___ Fragmento del texto

Como lo saben quienes han participado en comicios, la legitimación del resultado electoral se construye y, en sentido contrario, la anulación de los comicios también se construye; uno y otro extremo no aparecen de repente en el panorama. Lo normal en una democracia es lo primero, pero si las faltas y las transgresiones a la ley aparecen y se multiplican, aparece lo segundo.

Ahora bien, ante el escenario de la derrota factible, también puede surgir la voluntad de ir por la anulación de votos y de los resultados negativos. Parece que esta es la opción que da cuenta de la forma en que se ha conducido y se conduce el todavía presidente de los Estados Unidos.

El intento de esta semana ha sido particularmente grave para la política de ese país y para su imagen en el mundo: el desconocimiento del voto popular a través del rechazo a las determinaciones válidas del Colegio Electoral, presionándose al Senado y a quien lo preside por ejercer una función que no tiene.

______
___ Datos extraídos

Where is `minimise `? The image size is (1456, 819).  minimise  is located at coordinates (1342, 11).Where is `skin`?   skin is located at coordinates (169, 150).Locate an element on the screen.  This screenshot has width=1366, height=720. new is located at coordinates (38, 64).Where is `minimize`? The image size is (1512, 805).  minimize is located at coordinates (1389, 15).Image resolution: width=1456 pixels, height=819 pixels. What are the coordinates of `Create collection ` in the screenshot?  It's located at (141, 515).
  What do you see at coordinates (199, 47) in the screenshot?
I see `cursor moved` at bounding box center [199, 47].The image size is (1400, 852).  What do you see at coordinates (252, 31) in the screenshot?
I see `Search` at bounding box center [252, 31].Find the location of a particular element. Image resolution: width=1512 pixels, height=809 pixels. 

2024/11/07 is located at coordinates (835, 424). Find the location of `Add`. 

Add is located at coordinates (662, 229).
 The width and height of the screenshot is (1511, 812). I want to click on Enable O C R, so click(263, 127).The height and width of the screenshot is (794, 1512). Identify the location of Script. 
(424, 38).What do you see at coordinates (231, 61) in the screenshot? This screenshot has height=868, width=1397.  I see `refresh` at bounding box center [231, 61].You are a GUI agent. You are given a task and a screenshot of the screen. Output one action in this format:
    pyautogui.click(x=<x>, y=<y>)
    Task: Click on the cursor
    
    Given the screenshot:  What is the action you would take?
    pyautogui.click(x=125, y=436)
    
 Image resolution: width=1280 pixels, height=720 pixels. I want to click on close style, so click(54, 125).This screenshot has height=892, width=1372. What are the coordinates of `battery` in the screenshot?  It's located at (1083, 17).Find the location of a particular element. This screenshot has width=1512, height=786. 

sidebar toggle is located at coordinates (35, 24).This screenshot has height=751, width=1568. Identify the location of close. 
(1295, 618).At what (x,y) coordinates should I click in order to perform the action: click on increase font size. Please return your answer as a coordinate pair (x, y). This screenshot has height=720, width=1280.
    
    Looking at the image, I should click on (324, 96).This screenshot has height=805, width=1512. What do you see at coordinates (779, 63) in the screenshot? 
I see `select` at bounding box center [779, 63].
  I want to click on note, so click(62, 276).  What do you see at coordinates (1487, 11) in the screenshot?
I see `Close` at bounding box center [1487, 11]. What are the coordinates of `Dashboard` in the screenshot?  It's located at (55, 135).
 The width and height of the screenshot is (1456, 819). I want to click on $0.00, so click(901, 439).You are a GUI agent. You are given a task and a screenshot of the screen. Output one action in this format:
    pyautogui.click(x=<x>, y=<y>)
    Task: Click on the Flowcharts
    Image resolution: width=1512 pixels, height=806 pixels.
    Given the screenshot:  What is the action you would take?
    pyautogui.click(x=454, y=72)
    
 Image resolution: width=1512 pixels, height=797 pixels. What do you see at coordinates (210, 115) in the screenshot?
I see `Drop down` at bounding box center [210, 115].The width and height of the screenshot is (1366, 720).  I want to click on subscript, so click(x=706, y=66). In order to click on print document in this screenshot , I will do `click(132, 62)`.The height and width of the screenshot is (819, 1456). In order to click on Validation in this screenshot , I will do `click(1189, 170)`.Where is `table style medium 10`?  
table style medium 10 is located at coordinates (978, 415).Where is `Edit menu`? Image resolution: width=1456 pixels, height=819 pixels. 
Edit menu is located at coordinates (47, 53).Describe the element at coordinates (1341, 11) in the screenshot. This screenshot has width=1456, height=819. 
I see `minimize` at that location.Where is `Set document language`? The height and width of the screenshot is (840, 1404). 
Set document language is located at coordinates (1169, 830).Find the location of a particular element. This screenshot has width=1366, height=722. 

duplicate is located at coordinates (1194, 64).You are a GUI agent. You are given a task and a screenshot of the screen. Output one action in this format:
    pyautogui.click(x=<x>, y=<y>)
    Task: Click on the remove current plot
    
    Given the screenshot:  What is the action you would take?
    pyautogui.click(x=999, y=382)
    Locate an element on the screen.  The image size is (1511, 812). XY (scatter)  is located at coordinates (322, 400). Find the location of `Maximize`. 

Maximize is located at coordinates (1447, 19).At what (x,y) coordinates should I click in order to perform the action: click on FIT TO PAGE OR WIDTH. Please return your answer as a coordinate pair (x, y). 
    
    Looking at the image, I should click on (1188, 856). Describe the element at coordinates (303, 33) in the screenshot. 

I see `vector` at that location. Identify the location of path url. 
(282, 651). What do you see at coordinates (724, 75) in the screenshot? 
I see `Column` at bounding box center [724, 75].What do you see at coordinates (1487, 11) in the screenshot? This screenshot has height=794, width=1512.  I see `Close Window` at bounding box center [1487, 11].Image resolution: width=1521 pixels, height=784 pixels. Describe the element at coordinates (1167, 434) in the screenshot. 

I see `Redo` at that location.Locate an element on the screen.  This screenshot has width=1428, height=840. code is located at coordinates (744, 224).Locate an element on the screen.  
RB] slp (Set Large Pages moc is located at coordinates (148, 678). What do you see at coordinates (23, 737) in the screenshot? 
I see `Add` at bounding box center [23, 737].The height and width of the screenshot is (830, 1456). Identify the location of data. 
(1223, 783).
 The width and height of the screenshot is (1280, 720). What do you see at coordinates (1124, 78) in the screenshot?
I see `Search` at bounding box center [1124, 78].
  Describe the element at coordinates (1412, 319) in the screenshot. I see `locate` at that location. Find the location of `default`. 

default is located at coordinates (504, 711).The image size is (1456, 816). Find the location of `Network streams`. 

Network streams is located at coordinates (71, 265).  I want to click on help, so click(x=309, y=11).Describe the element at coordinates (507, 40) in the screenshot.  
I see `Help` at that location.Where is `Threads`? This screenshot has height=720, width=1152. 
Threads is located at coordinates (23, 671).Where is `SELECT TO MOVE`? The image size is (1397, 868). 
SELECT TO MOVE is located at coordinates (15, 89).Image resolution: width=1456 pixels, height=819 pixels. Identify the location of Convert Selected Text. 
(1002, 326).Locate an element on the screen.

______

## Consigna
Continúa el texto sobre la legitimación y la anulación de los resultados electorales a partir de su última oración. Los registros no intervienen en esto.

## Resultado
En el sistema de voto indirecto para elegir a quienes asumirán la presidencia y la vicepresidencia de los Estados Unidos, su Constitución establece que: “Cada Estado nombrará, del modo que su legislatura disponga, un número de electores igual al total de los senadores y representantes a que el Estado tenga derecho en el Congreso…” Son los miembros del Colegio Electoral en el texto de 1787.

A su vez, que “Los electores se reunirán en sus respectivos Estados y votarán mediante cédulas para Presidente y Vicepresidente, uno de los cuales cuando menos no deberá ser habitante del mismo Estado que ellos; en sus células indicarán la persona a favor de la cual votan para Presidente y…para Vicepresidente y del número de votos que corresponda a cada una, y firmarán y certificarán las referidas listas y las remitirán selladas…al presidente del Senado; el presidente del Senado abrirá todos los certificados en presencia del Senado y de la Cámara de Representantes, después de lo cual se contarán los votos; la persona que obtenga el mayor número de votos para Presidente será Presidente, siempre que dicho número represente la mayoría de todos los electores nombrados…” Son las funciones del Colegio Electoral, del presidente del Senado y del Congreso en la reforma de 1804.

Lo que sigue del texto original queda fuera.